▶ [WORK TO DO]: Please reproduce these lines word for word, beginning at the line that contains "This screenshot has height=841, width=1400." and continuing through the final line of the records. Leave the pictures out of your answer.

▶ [MATERIAL PROVIDED]:

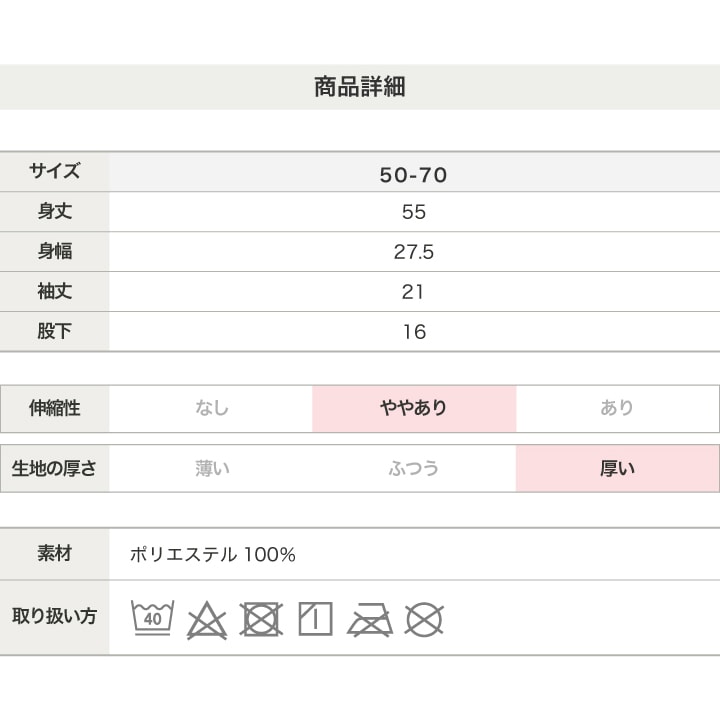Select the あり stretch option
720x720 pixels.
[x=617, y=408]
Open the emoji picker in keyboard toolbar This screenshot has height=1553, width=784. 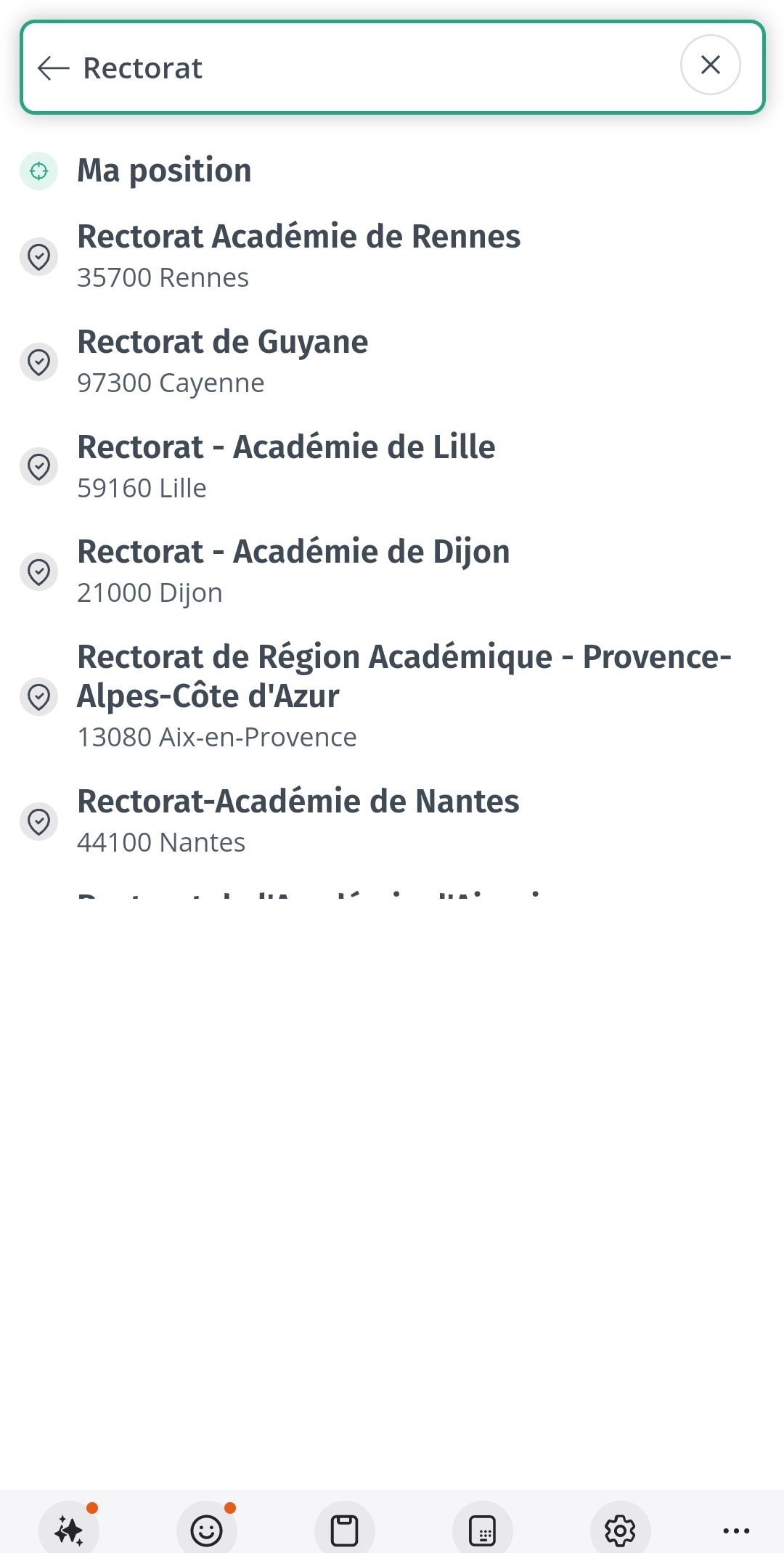[207, 1530]
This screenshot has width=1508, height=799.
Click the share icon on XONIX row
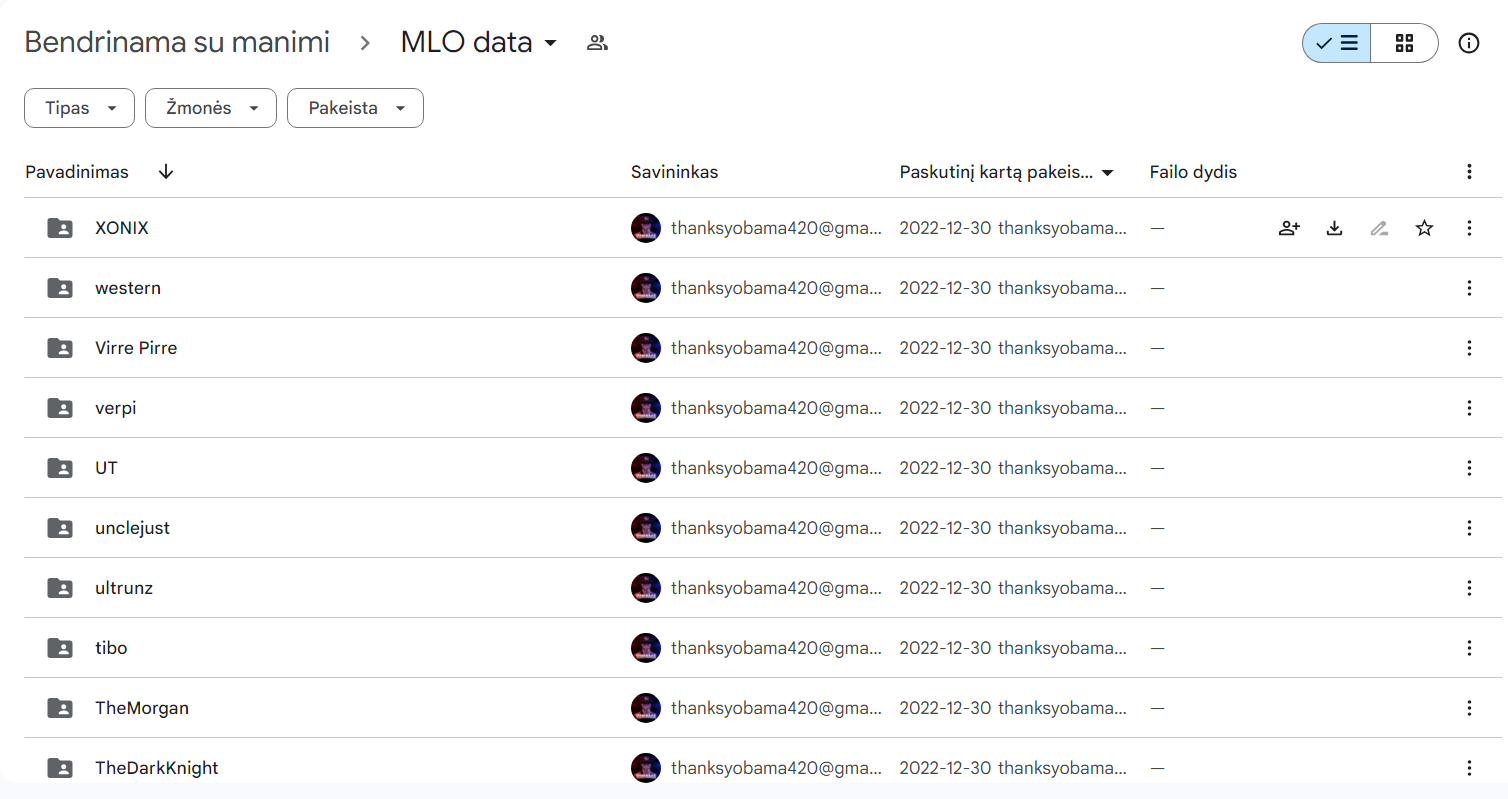[x=1289, y=228]
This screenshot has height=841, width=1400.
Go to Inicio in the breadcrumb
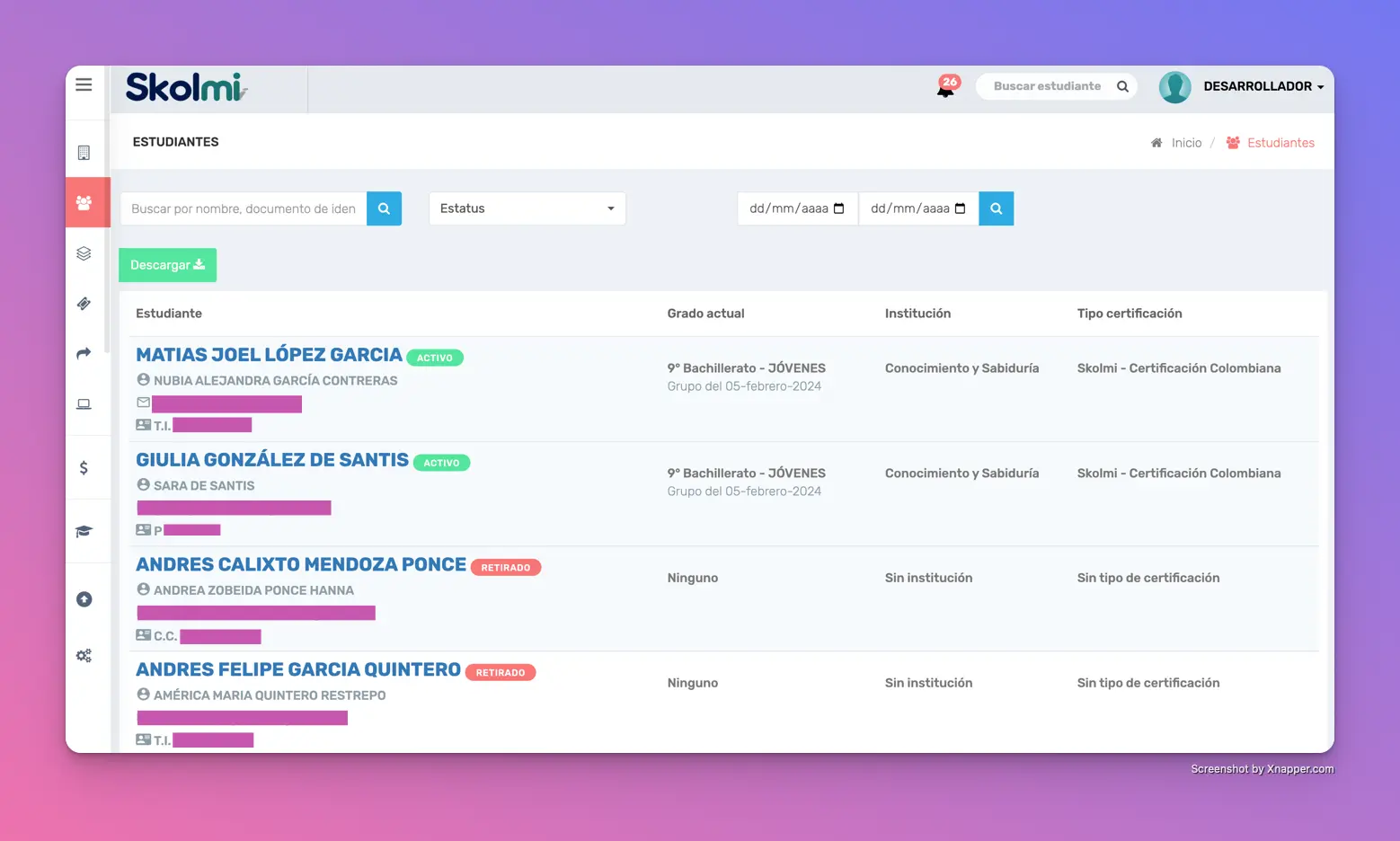coord(1185,143)
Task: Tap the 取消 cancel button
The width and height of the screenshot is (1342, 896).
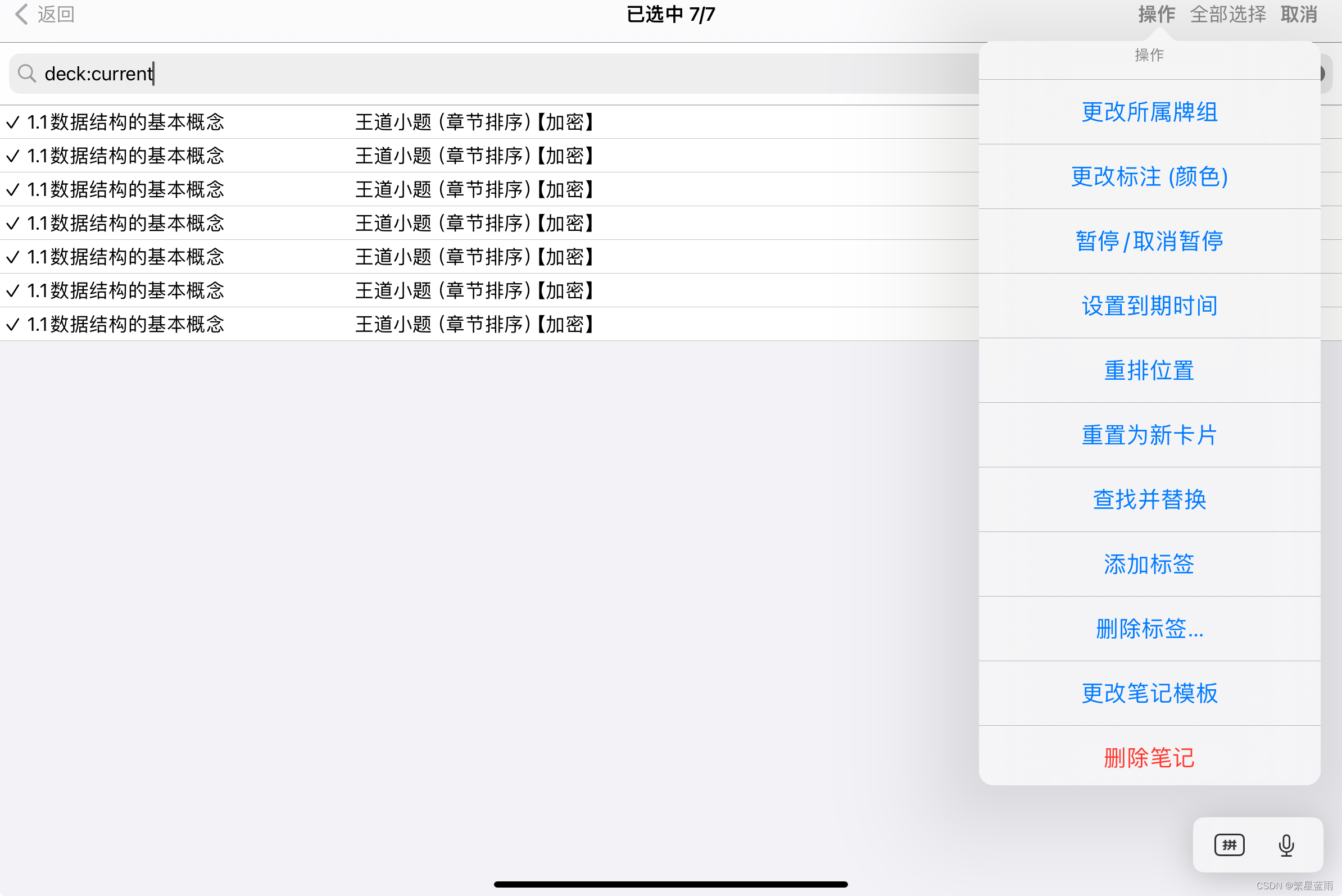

▶ [TASK RESULT]:
This screenshot has height=841, width=1400.
Go to Inicio in the breadcrumb
coord(1185,143)
Task: Tap the 取消 cancel button
The width and height of the screenshot is (1342, 896).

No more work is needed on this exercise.